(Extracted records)
-.-.-
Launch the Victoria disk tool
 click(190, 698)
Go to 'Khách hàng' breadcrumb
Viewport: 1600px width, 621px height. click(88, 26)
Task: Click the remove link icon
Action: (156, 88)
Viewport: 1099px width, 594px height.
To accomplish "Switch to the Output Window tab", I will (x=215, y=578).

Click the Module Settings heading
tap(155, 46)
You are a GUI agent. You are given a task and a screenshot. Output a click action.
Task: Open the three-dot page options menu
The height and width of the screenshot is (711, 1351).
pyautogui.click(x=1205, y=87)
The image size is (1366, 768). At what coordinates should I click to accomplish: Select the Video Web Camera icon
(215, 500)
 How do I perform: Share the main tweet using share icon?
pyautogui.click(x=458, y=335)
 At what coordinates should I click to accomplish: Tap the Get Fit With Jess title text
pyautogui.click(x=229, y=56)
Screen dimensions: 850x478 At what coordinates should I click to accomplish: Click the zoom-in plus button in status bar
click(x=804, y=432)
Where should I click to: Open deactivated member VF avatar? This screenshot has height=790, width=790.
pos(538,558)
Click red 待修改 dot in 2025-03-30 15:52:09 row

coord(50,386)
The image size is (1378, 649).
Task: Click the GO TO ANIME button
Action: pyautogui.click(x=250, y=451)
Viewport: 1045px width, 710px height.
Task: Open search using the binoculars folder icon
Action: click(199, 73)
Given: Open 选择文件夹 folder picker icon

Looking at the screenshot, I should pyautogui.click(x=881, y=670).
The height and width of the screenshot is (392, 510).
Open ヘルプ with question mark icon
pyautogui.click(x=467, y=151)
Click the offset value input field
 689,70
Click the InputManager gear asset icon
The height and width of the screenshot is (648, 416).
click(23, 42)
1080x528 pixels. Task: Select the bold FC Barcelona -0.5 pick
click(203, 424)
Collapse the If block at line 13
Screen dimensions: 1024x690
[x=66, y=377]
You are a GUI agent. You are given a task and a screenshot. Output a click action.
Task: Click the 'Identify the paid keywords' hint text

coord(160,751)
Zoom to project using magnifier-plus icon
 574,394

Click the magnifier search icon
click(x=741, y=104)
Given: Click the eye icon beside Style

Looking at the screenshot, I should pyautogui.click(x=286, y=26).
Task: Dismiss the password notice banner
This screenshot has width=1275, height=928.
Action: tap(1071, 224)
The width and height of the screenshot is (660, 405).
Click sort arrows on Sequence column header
-.-.-
**Exercise directions:** The line containing "Click the magnifier search icon" and all lines after it, through the last line of the data, should be retyped exactly.

**Expected answer:**
Click the magnifier search icon
click(x=741, y=104)
Given: Click the eye icon beside Style

Looking at the screenshot, I should pyautogui.click(x=286, y=26).
Task: Dismiss the password notice banner
This screenshot has width=1275, height=928.
Action: tap(1071, 224)
The width and height of the screenshot is (660, 405).
Click sort arrows on Sequence column header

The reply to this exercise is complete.